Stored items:
++++++++++++++++++++

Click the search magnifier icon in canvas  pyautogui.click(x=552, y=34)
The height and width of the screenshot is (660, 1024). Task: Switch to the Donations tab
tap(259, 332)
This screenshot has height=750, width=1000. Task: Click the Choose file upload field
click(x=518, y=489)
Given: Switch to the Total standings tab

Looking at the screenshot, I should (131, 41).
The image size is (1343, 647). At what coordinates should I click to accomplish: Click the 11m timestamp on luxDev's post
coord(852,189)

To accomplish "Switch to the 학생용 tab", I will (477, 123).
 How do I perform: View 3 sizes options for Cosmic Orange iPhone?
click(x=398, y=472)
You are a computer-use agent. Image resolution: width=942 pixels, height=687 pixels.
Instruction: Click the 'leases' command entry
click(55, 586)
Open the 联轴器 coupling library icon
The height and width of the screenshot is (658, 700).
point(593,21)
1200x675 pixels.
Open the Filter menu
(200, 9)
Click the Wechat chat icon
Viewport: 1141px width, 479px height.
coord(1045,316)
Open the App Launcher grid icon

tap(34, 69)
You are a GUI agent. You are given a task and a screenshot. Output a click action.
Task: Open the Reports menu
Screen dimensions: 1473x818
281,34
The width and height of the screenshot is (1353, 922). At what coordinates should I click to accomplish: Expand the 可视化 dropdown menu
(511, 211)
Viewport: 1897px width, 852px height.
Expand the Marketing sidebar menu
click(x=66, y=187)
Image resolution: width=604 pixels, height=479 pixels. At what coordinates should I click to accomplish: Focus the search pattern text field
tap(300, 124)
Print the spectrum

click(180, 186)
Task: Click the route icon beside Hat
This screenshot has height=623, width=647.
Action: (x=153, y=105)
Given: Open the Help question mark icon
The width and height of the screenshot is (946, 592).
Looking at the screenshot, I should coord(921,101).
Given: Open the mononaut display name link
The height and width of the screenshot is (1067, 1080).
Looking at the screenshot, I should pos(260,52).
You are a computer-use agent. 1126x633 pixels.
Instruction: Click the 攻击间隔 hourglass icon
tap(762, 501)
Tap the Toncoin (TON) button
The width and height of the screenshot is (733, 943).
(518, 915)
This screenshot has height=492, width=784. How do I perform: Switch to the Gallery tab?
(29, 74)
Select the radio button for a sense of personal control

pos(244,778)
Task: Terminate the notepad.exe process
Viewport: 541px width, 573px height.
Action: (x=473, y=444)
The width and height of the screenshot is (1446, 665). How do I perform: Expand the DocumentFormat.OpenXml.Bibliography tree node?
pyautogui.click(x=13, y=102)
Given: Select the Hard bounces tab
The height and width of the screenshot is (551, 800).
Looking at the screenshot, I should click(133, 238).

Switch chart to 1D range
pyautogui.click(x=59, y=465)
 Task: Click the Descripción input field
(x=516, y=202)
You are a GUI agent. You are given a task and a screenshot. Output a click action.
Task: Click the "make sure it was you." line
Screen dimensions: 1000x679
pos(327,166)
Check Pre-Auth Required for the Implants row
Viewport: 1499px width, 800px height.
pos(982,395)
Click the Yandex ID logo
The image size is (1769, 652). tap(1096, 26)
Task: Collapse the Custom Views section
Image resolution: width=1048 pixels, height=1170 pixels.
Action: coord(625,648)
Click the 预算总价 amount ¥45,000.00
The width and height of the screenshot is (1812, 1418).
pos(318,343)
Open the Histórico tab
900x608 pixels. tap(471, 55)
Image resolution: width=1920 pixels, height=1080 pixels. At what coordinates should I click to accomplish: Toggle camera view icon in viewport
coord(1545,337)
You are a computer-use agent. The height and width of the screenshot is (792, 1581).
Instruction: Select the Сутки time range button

++++++++++++++++++++

## PROBLEM REQUIREMENTS
For each line in the data that contains the string "computer", give a copy of that line.

## RESULT FOR THIS TASK
You are a computer-use agent. Image resolution: width=942 pixels, height=687 pixels.
You are a computer-use agent. 1126x633 pixels.
You are a computer-use agent. The height and width of the screenshot is (792, 1581).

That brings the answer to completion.